▶
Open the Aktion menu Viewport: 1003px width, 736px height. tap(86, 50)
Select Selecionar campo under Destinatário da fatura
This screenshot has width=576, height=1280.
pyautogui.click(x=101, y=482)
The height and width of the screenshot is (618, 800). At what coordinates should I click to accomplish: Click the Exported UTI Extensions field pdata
◀
▶
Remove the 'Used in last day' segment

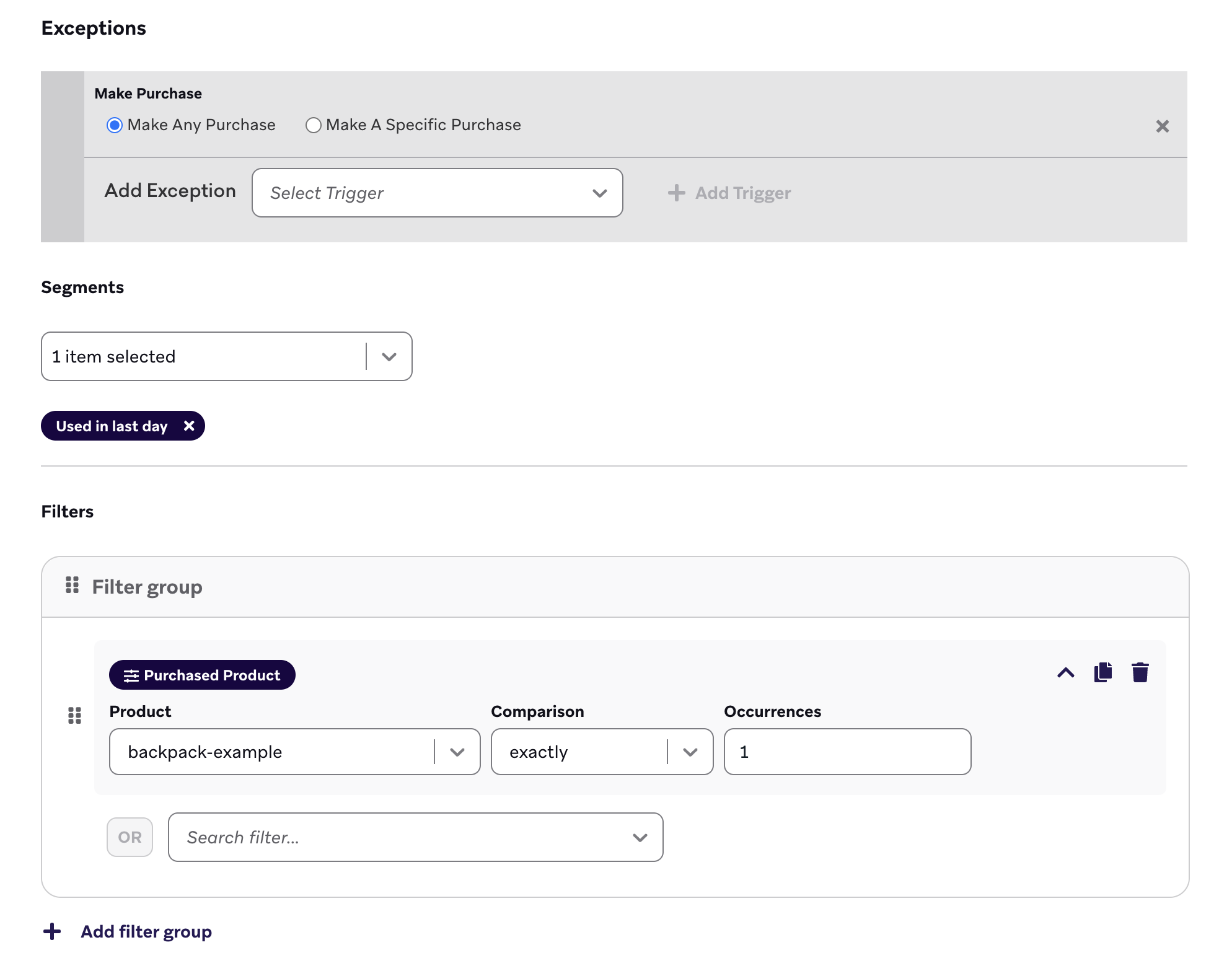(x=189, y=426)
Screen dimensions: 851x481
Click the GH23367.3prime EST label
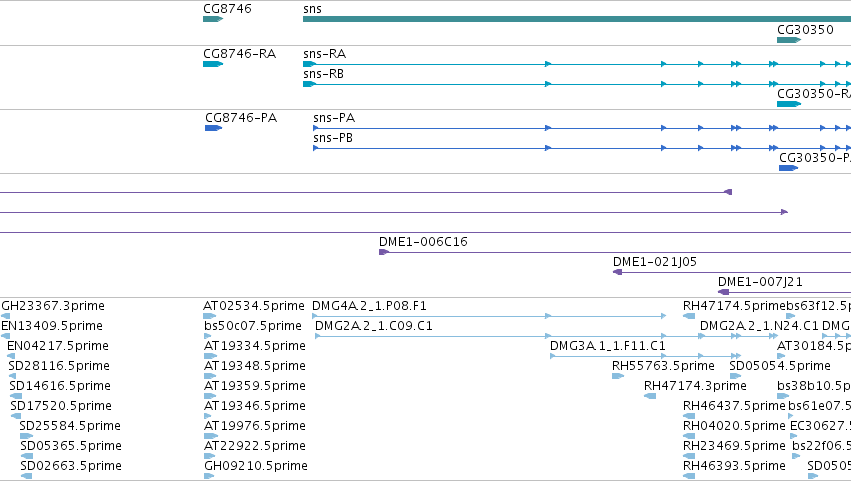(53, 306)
◀
▶ _Exercise goal_:
Extract the records from the line containing "Open the Aktion" through the line containing "The height and", copying each line exactly.

▶ _Response to the exercise_:
Open the Aktion menu Viewport: 1003px width, 736px height. tap(86, 50)
Select Selecionar campo under Destinatário da fatura
This screenshot has width=576, height=1280.
pyautogui.click(x=101, y=482)
The height and width of the screenshot is (618, 800). At what coordinates should I click to accomplish: Click the Exported UTI Extensions field pdata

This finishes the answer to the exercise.